The gangly plant — once a favorite of military ropemakers — couldn’t catch a break. Even as legalized medical marijuana has become more and more commonplace, the industrial hemp plant — with its minuscule levels of the chemical that gives marijuana its kick — has remained illegal to cultivate in the United States.
Enter the lost hemp diaries.
Found recently at a garage sale outside Buffalo but never publicly released, these journals chronicle the life of Lyster H. Dewey, a botanist at the U.S. Department of Agriculture whose long career straddled the 19th and 20th centuries. Dewey writes painstakingly about growing exotically named varieties of hemp — Keijo, Chinamington and others — on a tract of government land known as Arlington Farms. In effect, he was tending Uncle Sam’s hemp farm.
What’s gotten hemp advocates excited about the discovery is the location of that farm. A large chunk of acreage was handed over to the War Department in the 1940s for construction of the world’s largest office building: the Pentagon. So now, hempsters can claim that an important piece of their legacy lies in the rich Northern Virginia soil alongside a hugely significant symbol of the government that has so enraged and befuddled them over the years.

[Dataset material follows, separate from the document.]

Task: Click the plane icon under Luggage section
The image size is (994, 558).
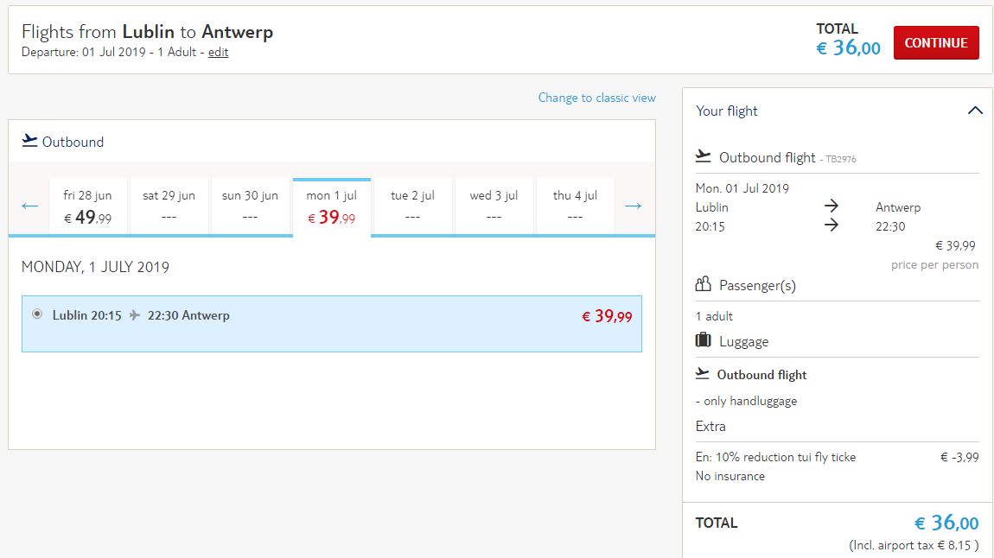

All thanks to Lyster Dewey.
A small trade group, the Hemp Industries Association, bought Dewey’s diaries. The group’s leaders hope that displaying them for the first time on Monday — the start of what they’ve decreed the “1st Annual Hemp History Week” — will convince the universe that hemp is not a demon weed and was used for ropes on Navy ships and for World War II parachute webbing. The ultimate goal is to spur the government to lift the ban on hemp production, a policy that especially riles activists because foreign-produced hemp oils and food products can be legally imported.